Over four decades, Cooley performed an estimated 65,000 open-heart surgeries at the institute, drawing patients from around the globe. At one time, his team was handling a tenth of all such operations in the United States.
Cooley’s surgeries included two particularly noteworthy ones – in 1968, the first transplant of a human heart in which the patient lived more than a few weeks; and in 1969, the first implantation of a mechanical heart. The latter, a Kitty Hawk-type of advance, set in motion one of Houston’s signature stories, a rift with Michael E. DeBakey immortalized in a Life cover story as The Feud.
At the height of his career, he was probably the best known heart surgeon in the world,” said Dr. David Cooper, a professor of surgery at the University of Pittsburgh and author of Open Heart: The Radical Surgeons who Revolutionized Medicine.
Cooley stood above other surgeons because of his speed and technical prowess, a combination once described as “Woolworth volume and Tiffany quality.
At the beginning of his career, the device that keeps patients alive during cardiac surgery — the heart-lung machine — was still in its infancy, a crude instrument that gave surgeons little time to complete an operation. Cooley performed with such precision that he demonstrated procedures such as bypasses could be safely done. He was among a small group of doctors who ushered heart surgery from a niche field into mainstream medicine.

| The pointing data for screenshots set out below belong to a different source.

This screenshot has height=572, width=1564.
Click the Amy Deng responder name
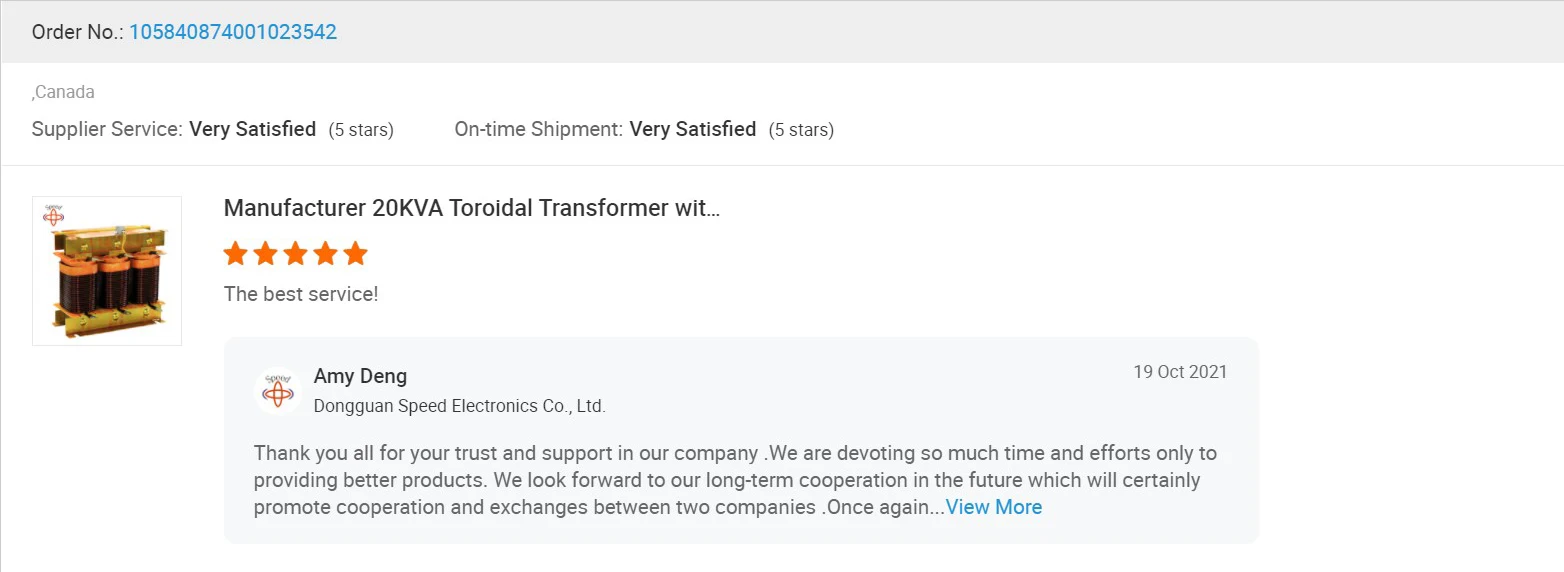tap(360, 376)
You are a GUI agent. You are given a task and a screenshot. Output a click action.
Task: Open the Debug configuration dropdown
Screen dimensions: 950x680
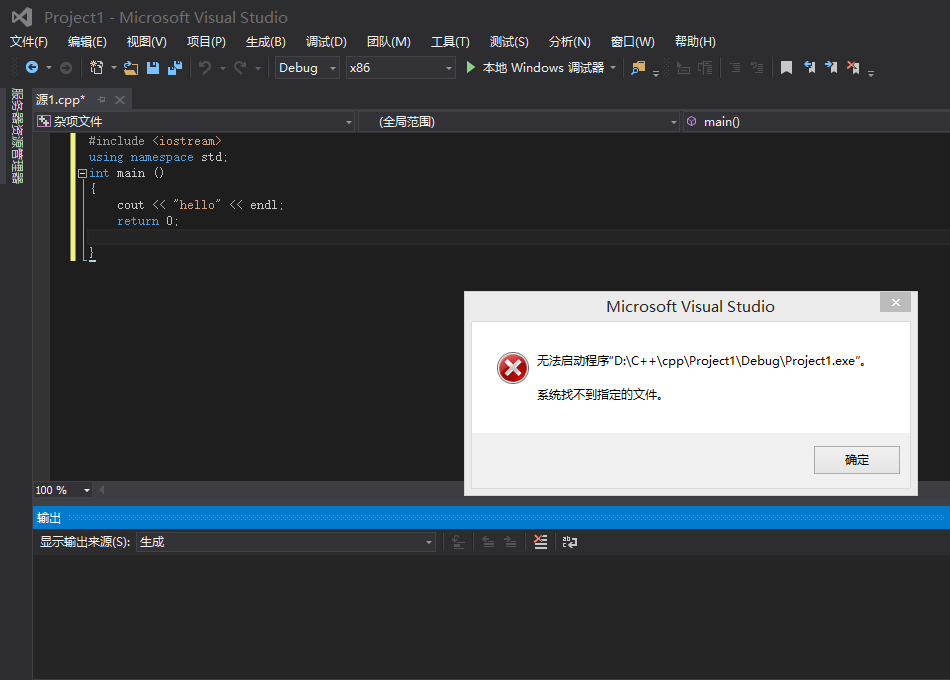point(308,68)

I was talking to a pilot friend of mine one time — he flew 747s about Charles Lindbergh," said O.H. "Bud" Frazier, another pioneer of heart surgery at the Texas Heart Institute. "My friend said there's not a pilot alive today that could fly the Spirit of St. Louis by dead reckoning. Dr. Cooley is sort of the same way. There's not a surgeon alive today that could do what he could do.
Cooley was a native Houstonian, who would witness the city’s transformation from a provincial afterthought, known for its proximity to oil fields and refineries, to a metropolis famous not only as a world energy center but as a destination for cutting-edge medicine.
He was born on Aug. 22, 1920, to Ralph Clarkson Cooley and Mary Fraley Cooley, whose families were long established in Houston.
A grandfather had helped found the Houston Heights neighborhood in 1890, and his father was a prominent dentist. The physician who delivered Cooley was Dr. Ernst William Bertner, who would later found the Texas Medical Center.